→ WHAT YOU WILL DO: Below is a listing. Quote from it, exactly, the lines from the one containing "Viewport: 450px width, 450px height." down to the one containing "Task: Select the Workforce Analytics tab", both ends included, and nothing else.

→ INPUT RECORDS:
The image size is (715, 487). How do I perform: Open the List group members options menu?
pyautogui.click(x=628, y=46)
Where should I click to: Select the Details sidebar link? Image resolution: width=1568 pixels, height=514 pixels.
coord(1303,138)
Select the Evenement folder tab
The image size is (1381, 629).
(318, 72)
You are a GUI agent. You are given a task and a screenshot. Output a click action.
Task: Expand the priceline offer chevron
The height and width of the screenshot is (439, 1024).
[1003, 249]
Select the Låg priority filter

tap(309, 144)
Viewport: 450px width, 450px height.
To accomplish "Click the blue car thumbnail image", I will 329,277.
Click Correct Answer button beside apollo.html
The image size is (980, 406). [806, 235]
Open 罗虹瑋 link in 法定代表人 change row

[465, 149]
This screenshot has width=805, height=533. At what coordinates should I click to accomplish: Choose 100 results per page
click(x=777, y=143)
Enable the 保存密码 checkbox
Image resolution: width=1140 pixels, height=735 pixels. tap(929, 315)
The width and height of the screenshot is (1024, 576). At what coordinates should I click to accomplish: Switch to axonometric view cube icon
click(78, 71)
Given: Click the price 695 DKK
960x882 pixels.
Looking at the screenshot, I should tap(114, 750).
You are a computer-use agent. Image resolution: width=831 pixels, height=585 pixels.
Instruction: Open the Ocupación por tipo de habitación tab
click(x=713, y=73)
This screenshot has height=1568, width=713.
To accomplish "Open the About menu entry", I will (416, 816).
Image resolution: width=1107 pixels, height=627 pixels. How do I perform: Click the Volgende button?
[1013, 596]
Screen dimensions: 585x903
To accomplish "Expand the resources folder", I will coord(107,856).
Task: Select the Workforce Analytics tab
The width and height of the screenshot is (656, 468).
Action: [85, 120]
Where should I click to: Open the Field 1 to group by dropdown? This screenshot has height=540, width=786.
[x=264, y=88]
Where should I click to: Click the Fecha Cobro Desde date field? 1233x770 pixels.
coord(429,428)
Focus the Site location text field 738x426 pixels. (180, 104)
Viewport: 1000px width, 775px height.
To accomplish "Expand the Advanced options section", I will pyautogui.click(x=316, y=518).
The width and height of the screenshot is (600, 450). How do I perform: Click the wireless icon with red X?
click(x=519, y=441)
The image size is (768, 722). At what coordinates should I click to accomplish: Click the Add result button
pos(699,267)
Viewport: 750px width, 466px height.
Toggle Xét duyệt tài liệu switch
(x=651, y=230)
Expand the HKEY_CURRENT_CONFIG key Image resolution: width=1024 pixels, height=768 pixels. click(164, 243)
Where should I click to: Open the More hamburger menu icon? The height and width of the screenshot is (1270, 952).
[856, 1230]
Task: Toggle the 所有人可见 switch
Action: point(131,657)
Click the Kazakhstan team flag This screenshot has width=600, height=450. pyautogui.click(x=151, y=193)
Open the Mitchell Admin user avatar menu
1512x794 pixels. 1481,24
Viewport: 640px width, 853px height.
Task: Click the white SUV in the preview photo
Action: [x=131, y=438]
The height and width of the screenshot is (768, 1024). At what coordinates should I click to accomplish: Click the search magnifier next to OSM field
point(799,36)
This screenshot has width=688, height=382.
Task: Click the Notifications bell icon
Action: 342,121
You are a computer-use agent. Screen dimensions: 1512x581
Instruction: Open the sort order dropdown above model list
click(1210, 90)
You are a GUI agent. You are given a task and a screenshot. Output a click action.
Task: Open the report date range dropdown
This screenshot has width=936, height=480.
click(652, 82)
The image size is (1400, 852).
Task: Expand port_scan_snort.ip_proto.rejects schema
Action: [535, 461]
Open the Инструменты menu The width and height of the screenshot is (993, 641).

→ YOUR RESPONSE:
Viewport: 450px width, 450px height.
To accomplish "Click the blue car thumbnail image", I will 329,277.
Click Correct Answer button beside apollo.html
The image size is (980, 406). [806, 235]
Open 罗虹瑋 link in 法定代表人 change row

[465, 149]
This screenshot has width=805, height=533. At what coordinates should I click to accomplish: Choose 100 results per page
click(x=777, y=143)
Enable the 保存密码 checkbox
Image resolution: width=1140 pixels, height=735 pixels. tap(929, 315)
The width and height of the screenshot is (1024, 576). At what coordinates should I click to accomplish: Switch to axonometric view cube icon
click(78, 71)
Given: Click the price 695 DKK
960x882 pixels.
Looking at the screenshot, I should tap(114, 750).
You are a computer-use agent. Image resolution: width=831 pixels, height=585 pixels.
Instruction: Open the Ocupación por tipo de habitación tab
click(x=713, y=73)
This screenshot has height=1568, width=713.
To accomplish "Open the About menu entry", I will (416, 816).
Image resolution: width=1107 pixels, height=627 pixels. How do I perform: Click the Volgende button?
[1013, 596]
Screen dimensions: 585x903
To accomplish "Expand the resources folder", I will coord(107,856).
Task: Select the Workforce Analytics tab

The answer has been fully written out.